*** Data for this exercise
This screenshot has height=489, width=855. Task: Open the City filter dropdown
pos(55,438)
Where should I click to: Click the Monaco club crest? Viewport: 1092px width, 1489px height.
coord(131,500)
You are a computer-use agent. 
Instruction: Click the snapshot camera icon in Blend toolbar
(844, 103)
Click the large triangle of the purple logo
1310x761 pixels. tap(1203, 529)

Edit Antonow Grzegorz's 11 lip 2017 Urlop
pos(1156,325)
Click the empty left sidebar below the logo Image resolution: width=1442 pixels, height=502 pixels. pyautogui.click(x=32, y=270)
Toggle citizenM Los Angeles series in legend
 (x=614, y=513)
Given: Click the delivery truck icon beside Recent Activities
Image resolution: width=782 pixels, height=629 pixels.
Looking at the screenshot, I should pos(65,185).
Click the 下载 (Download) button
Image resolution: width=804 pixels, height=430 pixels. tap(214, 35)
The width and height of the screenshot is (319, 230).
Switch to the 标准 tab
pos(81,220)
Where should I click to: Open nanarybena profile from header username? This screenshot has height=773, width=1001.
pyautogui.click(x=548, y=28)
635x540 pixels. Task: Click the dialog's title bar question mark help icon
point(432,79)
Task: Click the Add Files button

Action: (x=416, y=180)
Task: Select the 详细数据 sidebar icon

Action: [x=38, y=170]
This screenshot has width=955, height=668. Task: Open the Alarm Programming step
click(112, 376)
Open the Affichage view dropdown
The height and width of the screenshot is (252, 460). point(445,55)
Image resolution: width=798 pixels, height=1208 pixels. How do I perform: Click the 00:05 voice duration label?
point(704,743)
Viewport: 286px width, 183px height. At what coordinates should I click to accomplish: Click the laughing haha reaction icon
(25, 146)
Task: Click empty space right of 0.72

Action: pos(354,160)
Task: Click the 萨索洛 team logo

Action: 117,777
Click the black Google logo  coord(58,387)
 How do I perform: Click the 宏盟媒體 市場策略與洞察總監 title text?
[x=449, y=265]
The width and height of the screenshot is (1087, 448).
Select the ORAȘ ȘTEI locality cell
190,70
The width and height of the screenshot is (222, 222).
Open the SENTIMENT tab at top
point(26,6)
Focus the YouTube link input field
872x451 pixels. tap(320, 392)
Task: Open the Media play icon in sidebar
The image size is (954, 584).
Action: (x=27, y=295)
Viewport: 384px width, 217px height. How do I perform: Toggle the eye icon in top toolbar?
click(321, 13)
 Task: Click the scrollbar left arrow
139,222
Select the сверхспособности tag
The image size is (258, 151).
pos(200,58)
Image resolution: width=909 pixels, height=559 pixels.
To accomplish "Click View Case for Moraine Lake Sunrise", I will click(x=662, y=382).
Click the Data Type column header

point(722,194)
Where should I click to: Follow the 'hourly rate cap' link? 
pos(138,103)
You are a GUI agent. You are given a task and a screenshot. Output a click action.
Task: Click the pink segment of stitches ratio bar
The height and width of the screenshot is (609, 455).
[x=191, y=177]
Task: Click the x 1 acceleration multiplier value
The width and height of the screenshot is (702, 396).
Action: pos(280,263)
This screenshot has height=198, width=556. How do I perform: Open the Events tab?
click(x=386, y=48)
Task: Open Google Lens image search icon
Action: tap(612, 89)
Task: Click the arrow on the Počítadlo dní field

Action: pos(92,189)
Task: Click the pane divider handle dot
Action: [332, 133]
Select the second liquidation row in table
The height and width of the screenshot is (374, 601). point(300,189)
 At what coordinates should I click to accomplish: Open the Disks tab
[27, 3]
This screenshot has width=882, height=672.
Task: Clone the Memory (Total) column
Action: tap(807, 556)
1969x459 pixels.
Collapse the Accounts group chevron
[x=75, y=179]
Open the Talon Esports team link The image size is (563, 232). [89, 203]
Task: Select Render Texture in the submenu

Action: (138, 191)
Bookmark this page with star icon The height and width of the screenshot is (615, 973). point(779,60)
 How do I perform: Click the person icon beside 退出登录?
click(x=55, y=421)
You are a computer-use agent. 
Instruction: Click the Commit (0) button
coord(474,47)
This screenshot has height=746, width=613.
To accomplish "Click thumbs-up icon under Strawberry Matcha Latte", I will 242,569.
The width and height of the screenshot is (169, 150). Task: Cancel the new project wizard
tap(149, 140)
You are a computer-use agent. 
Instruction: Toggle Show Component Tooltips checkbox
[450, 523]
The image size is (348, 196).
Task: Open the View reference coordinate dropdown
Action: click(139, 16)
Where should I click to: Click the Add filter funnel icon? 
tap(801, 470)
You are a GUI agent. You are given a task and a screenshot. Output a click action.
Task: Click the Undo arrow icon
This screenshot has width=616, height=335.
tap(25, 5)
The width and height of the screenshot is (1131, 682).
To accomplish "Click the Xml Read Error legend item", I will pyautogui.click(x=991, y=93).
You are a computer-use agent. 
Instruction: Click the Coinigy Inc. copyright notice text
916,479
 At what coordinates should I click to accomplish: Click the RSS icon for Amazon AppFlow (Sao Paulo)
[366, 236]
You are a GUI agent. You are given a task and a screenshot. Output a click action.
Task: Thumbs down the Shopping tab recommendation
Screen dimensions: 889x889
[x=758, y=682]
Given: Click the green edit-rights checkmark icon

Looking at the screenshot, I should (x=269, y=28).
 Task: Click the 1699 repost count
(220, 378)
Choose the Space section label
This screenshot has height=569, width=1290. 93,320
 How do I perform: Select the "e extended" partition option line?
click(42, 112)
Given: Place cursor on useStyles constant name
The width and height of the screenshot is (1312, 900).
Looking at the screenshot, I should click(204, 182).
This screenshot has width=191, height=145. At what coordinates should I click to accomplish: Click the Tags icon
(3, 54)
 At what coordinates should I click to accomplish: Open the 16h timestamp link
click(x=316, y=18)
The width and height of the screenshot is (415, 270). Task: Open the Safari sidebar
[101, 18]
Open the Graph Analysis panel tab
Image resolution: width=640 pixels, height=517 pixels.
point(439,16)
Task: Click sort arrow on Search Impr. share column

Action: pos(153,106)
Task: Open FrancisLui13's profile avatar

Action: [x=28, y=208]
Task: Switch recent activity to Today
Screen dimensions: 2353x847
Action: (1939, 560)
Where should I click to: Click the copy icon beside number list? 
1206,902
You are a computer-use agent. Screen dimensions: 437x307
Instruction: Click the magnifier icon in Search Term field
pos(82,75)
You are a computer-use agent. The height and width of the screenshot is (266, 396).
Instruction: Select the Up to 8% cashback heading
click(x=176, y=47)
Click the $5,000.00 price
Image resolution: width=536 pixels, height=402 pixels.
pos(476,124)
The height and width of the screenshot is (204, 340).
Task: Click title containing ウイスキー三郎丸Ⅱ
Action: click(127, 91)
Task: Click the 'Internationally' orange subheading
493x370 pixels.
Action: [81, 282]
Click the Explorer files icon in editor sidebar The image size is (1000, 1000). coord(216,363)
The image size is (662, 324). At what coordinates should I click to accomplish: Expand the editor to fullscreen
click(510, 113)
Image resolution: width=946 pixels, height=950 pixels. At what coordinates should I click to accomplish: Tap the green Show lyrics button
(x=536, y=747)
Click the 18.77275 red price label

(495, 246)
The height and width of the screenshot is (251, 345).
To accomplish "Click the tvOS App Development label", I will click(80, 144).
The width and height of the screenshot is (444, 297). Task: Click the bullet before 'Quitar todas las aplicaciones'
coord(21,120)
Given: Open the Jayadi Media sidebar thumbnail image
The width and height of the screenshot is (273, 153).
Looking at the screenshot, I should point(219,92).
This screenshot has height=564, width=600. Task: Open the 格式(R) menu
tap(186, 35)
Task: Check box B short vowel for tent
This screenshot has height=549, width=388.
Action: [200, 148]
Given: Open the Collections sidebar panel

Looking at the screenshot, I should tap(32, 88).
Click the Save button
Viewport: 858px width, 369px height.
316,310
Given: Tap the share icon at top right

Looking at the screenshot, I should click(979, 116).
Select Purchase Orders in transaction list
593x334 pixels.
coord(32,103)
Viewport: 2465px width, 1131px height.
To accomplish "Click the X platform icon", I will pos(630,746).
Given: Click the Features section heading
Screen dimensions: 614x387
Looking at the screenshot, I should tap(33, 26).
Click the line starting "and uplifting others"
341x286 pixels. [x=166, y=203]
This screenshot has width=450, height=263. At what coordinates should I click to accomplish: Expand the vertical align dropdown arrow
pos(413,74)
******
| Task instructions |
Each line from the beginning of the entries to the line with "Given: Click the delivery" must be repeated exactly, with both end lines kept and no other lines given.

| Response to the exercise |
This screenshot has height=489, width=855. Task: Open the City filter dropdown
pos(55,438)
Where should I click to: Click the Monaco club crest? Viewport: 1092px width, 1489px height.
coord(131,500)
You are a computer-use agent. 
Instruction: Click the snapshot camera icon in Blend toolbar
(844, 103)
Click the large triangle of the purple logo
1310x761 pixels. tap(1203, 529)

Edit Antonow Grzegorz's 11 lip 2017 Urlop
pos(1156,325)
Click the empty left sidebar below the logo Image resolution: width=1442 pixels, height=502 pixels. pyautogui.click(x=32, y=270)
Toggle citizenM Los Angeles series in legend
 (x=614, y=513)
Given: Click the delivery truck icon beside Recent Activities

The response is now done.